Questions:
a. According to the text on cognitive impairment in HIV, what share of cognitively normal HIV-negative people in studies are defined as impaired?
b. Please pick up the text on cognitive impairment in HIV after its final sentence and continue it.

Document text:
- Opening Delimiter -

Nightingale and colleagues say that they wish to avoid people with low performance on cognitive tests and no symptoms being labelled as having a cognitive disorder. This group should simply be described as having “low performance on cognitive tests” and not be included in those described as having cognitive impairment.
They believe a diagnosis of cognitive impairment must be based on clinical history. The person with HIV, someone close to them or a healthcare professional needs to have noticed a decline in cognitive function or difficulties with daily activities. At the same time, there should be objective evidence of impairment from tests, for example showing decline over time.
Problems with cognitive tests
One of the issues with relying on cognitive testing to diagnose people is that results must be compared to something defined as ‘normal’, with scores below a certain cut-off signifying impairment. These cut-offs are somewhat arbitrary and there is a high rate of false-positive results – over 20% of cognitively normal HIV-negative people taking part in studies are defined as impaired.
The Frascati criteria suggest the control population (the group against which people with HIV are compared) should be matched on the basis of age, sex, ethnicity and years of education. But this does not fully take into account all the social and economic factors that affect how well people do on these tests, especially considering that HIV disproportionately affects marginalised groups. Lower test performance is associated with poverty, economic hardship, stress and lower socioeconomic status. One person’s test results may also vary from day to day, due to mood, lack of sleep, pain and other transient issues.
Culture affects test performance but most available tests were developed in North America. Few have been culturally adapted and translated for use in countries with a high prevalence of HIV. There is a lack of data on normal results in most resource-limited settings and the results that are available suggest wide variation between countries and between sites in the same country.

- Closing Delimiter -

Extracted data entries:
- Opening Delimiter -

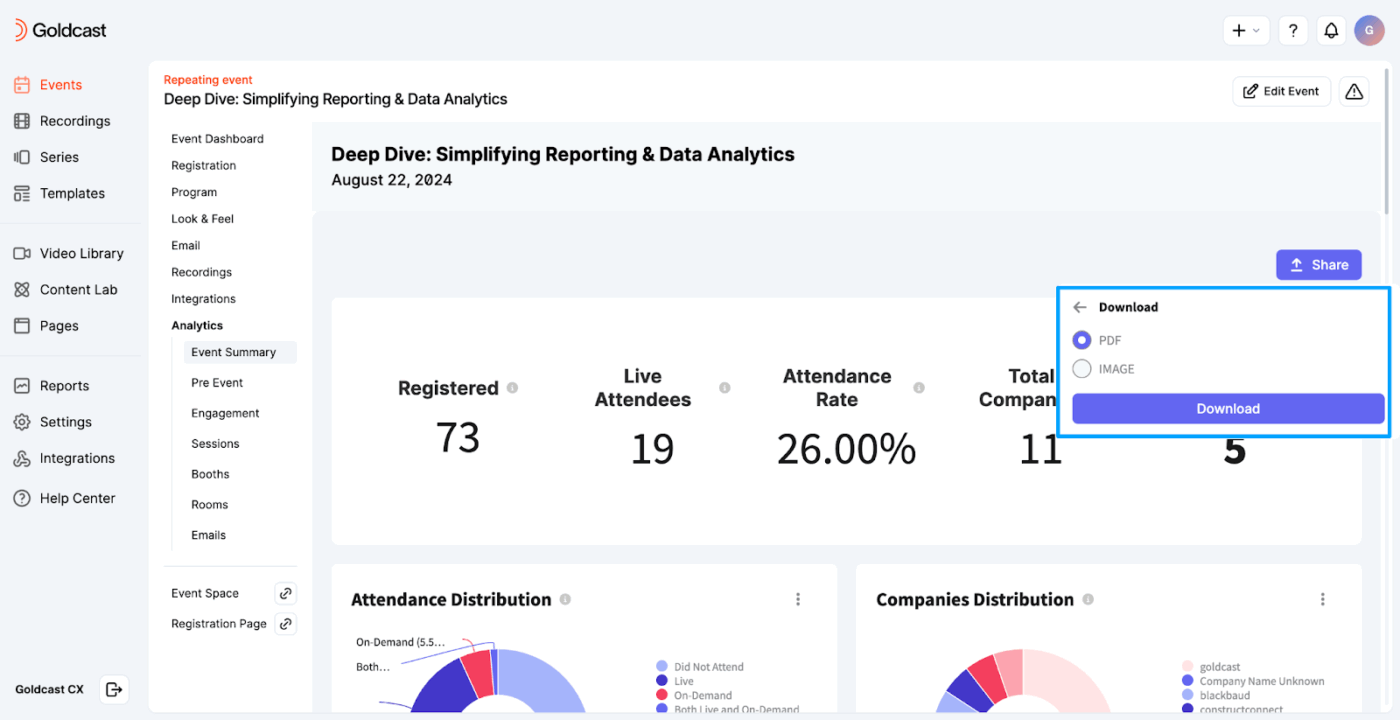This screenshot has height=720, width=1400.
Task: Open Attendance Distribution three-dot menu
Action: 798,599
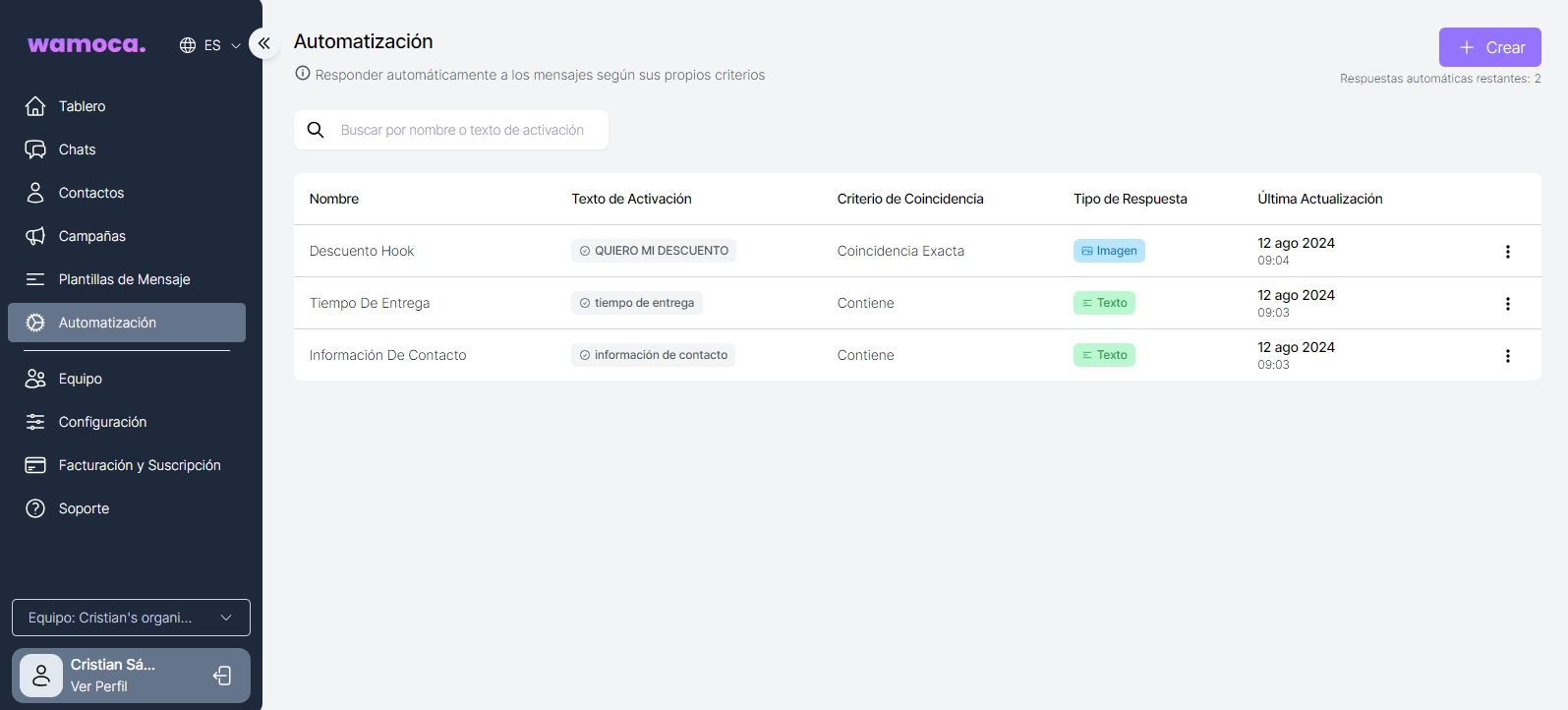This screenshot has height=710, width=1568.
Task: Expand the Equipo team selector dropdown
Action: coord(131,618)
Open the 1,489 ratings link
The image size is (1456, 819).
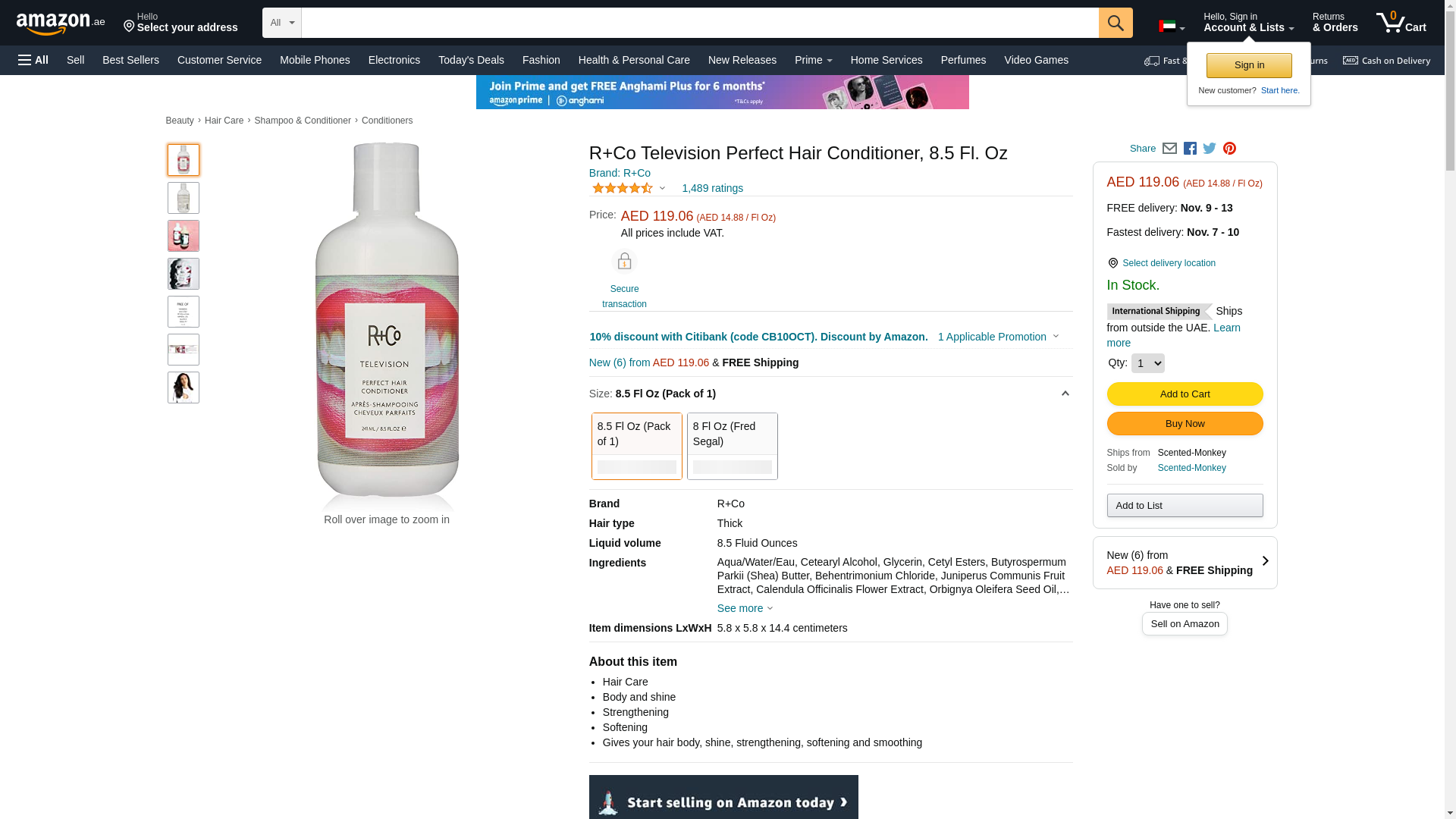[x=712, y=188]
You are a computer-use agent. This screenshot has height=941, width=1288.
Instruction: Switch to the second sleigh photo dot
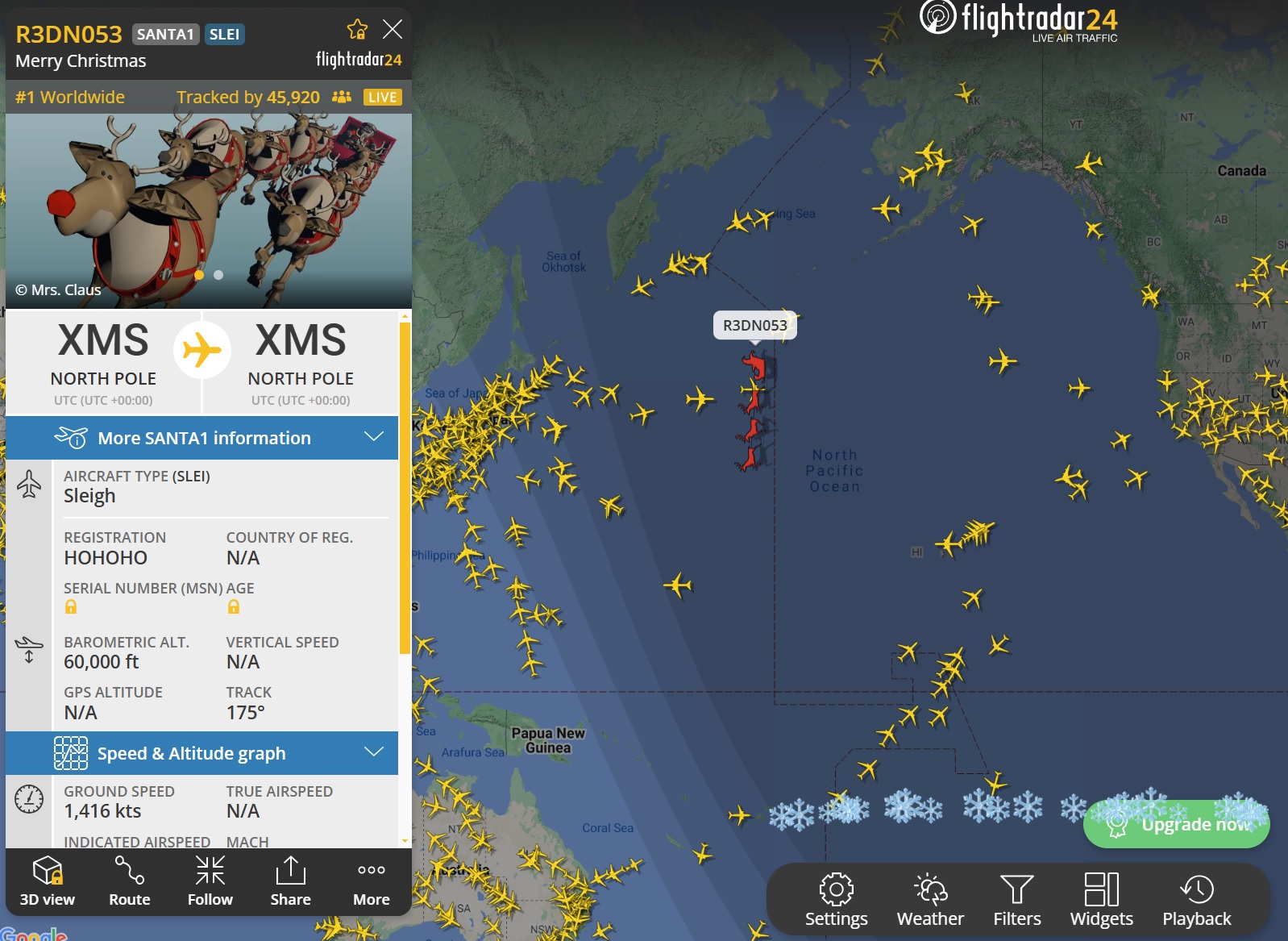[218, 275]
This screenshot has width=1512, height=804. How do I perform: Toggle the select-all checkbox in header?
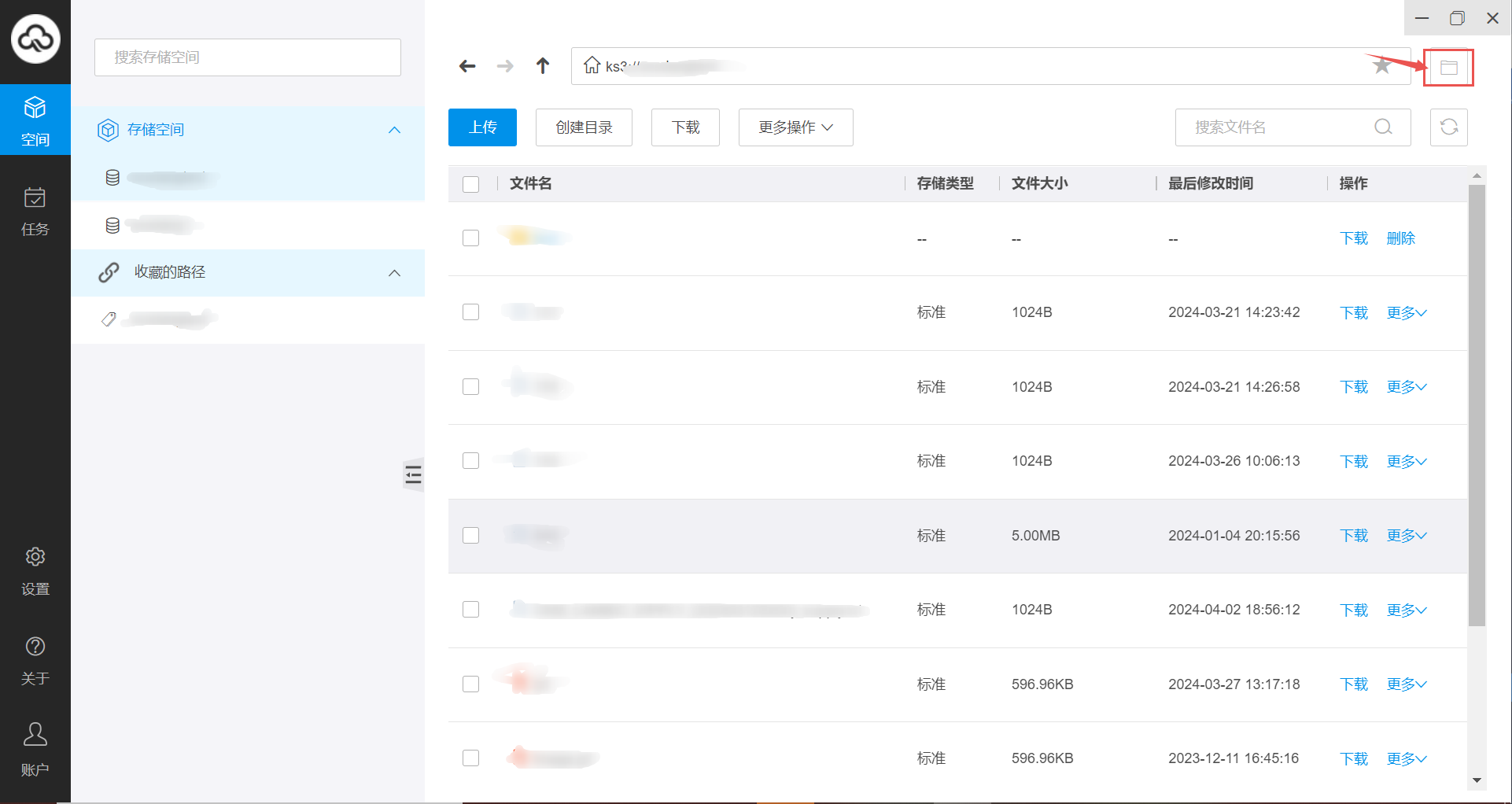coord(471,184)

- Closing Delimiter -

Answers:
a. Over 20% of them.

b.
As attention shifts away from cognitive tests, researchers and clinicians need to pay closer attention to biomarkers of HIV and inflammation in the cerebrospinal fluid as well as a range of brain scanning techniques. This will help them identify impairments whose root cause is HIV brain disease, be precise about the mechanisms and distinguish them from impairment with other causes.
There are challenges though. There aren’t yet any biomarkers which are validated to identify HIV brain disease or predict its worsening. Taking a sample of cerebrospinal fluid to test for biomarkers requires a lumbar puncture (spinal tap), which can cause headaches for several days afterwards. (Identification of biomarkers in blood would be helpful.) In resource-limited settings, brain scans are even less available than cognitive testing.
“Our assertion that the HAND criteria risk overestimating the extent of cognitive disorders in people with HIV should not be mistaken for a view that we do not believe HIV brain pathology and cognitive impairment in people with HIV to be important or widespread,” say the authors. The fact that cognitive impairment in people with HIV is multifactorial does not detract from its impact on the individual or the importance of developing interventions to reduce its impact, they add.
Nightingale S et al. Moving on From HAND: Why We Need New Criteria for Cognitive Impairment in Persons Living With Human Immunodeficiency Virus and a Proposed Way Forward. Clinical Infectious Diseases, online ahead of print, ciab366, 27 April 2021.